> **Passage to read**
+++++
This should also avoid an extended busy-wait in wait_lapic_expire() (and
with interrupts disabled).  This lockup was previously triggered by
restoring a live snapshot of a VM.

To fix the lockup, we also need to clear expired_tscdeadline (used for the
busy-wait) when userspace adjusts the TSC.

Clearing an intended busy-wait has the potential to cause wakeup before the
TSC deadline.  However I can't think of a many use cases where the host
is likely to adjust the TSC of a running VCPU.  In the case of snapshot
restore, we can avoid this problem by deferring the setup of
expired_tscdeadline until the timer interrupt is injected.

I think just deferring the setup of expired_tscdeadline by itself, narrows
the lockup-causing race to a smaller window.  It might avoid getting
hit by snapshot restore most of the time.  Therefore I made sure to test
that lockups were avoided even without the deferred setup of
expired_tscdeadline.
+++++
> **Stored data**
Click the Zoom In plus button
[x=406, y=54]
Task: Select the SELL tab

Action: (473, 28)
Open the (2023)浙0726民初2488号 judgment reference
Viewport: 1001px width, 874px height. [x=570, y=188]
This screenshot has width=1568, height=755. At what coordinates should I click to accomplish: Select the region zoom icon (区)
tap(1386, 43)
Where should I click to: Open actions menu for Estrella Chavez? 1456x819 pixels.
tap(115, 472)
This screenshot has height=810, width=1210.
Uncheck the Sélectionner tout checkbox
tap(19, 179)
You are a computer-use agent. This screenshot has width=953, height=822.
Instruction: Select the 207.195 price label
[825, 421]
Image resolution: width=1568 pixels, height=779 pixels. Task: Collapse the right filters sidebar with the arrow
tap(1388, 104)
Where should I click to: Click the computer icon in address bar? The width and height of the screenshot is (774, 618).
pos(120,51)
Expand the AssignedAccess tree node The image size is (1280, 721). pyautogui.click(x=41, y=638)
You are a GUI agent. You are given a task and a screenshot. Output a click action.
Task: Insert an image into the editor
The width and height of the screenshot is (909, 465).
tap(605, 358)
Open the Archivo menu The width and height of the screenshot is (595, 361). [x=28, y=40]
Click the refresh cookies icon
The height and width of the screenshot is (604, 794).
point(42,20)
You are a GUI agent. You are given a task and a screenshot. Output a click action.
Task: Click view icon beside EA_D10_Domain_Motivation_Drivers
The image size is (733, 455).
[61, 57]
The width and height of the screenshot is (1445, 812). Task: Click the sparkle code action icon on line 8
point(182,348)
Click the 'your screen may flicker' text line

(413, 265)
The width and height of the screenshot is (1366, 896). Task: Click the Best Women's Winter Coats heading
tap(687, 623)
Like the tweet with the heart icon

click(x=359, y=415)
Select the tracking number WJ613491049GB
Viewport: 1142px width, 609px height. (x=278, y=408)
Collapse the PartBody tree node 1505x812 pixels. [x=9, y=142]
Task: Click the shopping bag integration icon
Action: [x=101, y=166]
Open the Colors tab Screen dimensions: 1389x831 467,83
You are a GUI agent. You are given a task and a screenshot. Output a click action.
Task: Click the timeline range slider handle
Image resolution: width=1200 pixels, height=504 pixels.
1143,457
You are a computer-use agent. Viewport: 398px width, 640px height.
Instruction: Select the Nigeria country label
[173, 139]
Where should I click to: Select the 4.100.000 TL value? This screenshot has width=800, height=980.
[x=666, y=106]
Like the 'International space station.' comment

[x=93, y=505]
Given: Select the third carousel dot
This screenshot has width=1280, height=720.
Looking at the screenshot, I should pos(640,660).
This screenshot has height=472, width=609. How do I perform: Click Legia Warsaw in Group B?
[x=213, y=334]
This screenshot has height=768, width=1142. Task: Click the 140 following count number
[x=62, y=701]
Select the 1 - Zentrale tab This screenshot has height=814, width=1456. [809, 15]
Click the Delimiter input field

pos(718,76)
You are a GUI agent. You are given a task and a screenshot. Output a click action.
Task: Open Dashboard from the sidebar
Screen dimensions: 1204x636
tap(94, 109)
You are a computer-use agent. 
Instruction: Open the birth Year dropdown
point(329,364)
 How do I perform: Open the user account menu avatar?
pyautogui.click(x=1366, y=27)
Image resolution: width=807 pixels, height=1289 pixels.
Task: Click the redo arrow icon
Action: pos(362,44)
+++++
> **Goals**
**1.** Decide whether each statement below agrees with the passage on the TSC deadline lockup. Answer yes or no for each, and quote the words of the passage that decide it.
(a) Restoring a live snapshot of a VM previously triggered the lockup.
(b) The busy-wait in wait_lapic_expire() happens with interrupts enabled.
(c) The author tested lockup avoidance only with the deferred setup of expired_tscdeadline in place.
**2.** Write out the part of the passage on the TSC deadline lockup that opens with the words containing "This should also" and closes with "interrupt is injected.".

> **Full solutions**
**1.**
(a) Yes: "This lockup was previously triggered by restoring a live snapshot of a VM."
(b) No: "with interrupts disabled"
(c) No: "I made sure to test that lockups were avoided even without the deferred setup of expired_tscdeadline."

**2.**
This should also avoid an extended busy-wait in wait_lapic_expire() (and
with interrupts disabled).  This lockup was previously triggered by
restoring a live snapshot of a VM.

To fix the lockup, we also need to clear expired_tscdeadline (used for the
busy-wait) when userspace adjusts the TSC.

Clearing an intended busy-wait has the potential to cause wakeup before the
TSC deadline.  However I can't think of a many use cases where the host
is likely to adjust the TSC of a running VCPU.  In the case of snapshot
restore, we can avoid this problem by deferring the setup of
expired_tscdeadline until the timer interrupt is injected.